Medi-Cal payments to patients are funded with federal moneys provided under the Medicaid legislation. To obtain federal moneys the states must comply with the federal statutory and regulatory requirements of Medicaid. *894 (42 U.S.C. § 1396a(a); Wilder v. Virginia Hospital Assn. (1990) 496 U.S. 498, 502 [110 S.Ct. 2510, 2513-2514, 110 L.Ed.2d 455].)

Federal law specifies that a state must designate a single agency to administer its Medicaid plan (42 U.S.C. § 1396a(a)(5)), and further, forbids the designated agency from delegating, except to its own officials, authority to exercise discretion in administering the plan. (42 C.F.R. § 431.10(e)(1)-(3) (1998).) Federal regulations permit the designated agency to use services of other state agencies, but not to delegate administrative discretion to such agencies: “If other State . . . agencies or offices perform services for the Medicaid agency, they must not have the authority to change or disapprove any administrative decision of that agency, or otherwise substitute their judgment for that of the Medicaid agency with respect to the application of policies, rules, and regulations issued by the Medicaid agency.” (42 C.F.R. § 431.10(e)(3) (1998).)

In addition to the single agency and nondelegation requirements, federal law requires states participating in Medicaid to establish procedures to investigate abuses while protecting providers. (42 U.S.C. §§ 1396a(a)(3), (a)(42); 42 C.F.R. §§ 447.200, 447.202, 455.12-23 (1998).) Carrying out these requirements, California’s Welfare and Institutions Code requires DHS to have an administrative appeals process “to review grievances or complaints arising from the findings of an audit or examination . . . .” (Welf. & Inst. Code, § 14171, subd. (a).) California regulations state that “[a] provider may request a hearing ... to examine.any disputed audit or examination finding which results in an adjustment to Medi-Cal program reimbursement . . . .” (Cal. Code Regs., tit. 22, § 51017.) DHS cannot recoup alleged overpayments to a provider until the administrative appeals process is complete, absent special circumstances not present in this case. (Cal. Code Regs., tit. 22, §§ 51017, 51047, subd. (a); Welf. & Inst. Code, § 14170.5, subd. (a).)

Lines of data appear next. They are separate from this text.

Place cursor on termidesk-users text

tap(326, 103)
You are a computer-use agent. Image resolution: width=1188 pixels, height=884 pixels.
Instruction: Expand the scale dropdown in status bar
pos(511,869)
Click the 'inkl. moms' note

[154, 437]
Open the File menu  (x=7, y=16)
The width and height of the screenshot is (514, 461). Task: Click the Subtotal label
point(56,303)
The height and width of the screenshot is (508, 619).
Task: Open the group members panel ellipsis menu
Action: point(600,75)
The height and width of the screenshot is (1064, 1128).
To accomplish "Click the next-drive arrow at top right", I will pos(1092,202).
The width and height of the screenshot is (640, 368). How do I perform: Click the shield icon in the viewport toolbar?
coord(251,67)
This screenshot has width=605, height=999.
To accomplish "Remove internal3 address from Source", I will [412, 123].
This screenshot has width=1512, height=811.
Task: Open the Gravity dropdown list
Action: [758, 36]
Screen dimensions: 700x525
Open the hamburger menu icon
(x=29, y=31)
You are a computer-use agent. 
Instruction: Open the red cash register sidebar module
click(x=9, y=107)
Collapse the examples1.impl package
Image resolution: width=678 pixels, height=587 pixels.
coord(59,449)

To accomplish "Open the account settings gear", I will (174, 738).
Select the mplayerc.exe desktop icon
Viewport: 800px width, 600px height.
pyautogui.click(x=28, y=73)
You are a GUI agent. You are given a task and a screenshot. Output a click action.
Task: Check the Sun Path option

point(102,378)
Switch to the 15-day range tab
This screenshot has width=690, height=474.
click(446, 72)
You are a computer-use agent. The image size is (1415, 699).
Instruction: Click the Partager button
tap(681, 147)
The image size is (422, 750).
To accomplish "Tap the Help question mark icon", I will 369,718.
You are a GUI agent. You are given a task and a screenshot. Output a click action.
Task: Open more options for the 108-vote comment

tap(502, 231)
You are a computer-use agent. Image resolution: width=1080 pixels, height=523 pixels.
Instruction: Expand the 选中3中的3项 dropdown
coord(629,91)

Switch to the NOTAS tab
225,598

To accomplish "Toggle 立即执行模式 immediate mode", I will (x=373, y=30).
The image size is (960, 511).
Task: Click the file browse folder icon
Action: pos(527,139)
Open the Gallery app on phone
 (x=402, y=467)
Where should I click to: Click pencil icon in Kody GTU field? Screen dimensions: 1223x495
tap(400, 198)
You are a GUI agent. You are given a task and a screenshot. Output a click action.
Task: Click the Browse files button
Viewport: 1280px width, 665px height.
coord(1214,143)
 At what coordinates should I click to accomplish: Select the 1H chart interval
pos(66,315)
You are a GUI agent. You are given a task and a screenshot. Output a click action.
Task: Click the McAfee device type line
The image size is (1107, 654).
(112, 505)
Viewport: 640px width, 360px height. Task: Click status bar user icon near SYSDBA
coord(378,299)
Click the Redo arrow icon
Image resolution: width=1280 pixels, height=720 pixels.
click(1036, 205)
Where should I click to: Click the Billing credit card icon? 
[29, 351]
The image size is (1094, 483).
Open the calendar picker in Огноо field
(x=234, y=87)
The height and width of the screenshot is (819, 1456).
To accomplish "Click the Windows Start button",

California’s Medicaid plan, submitted in 1993, certified to the federal government that California’s Department of Health Services is the single agency which administers Medi-Cal. A DHS organization chart submitted with California’s plan identified a “Fiscal Intermediary Management Division” of DHS. An accompanying description of the Fiscal Intermediary Management Division stated that its provider services section was responsible for all contacts between providers and the state concerning payments, and that its on-site management branch was responsible for audits and reviews concerning accurate payments of claims. The Medi-Cal organization chart also identified an audits and investigations division, whose responsibilities were described in the plan to include identifying excess payments to medical service providers, and taking corrective action.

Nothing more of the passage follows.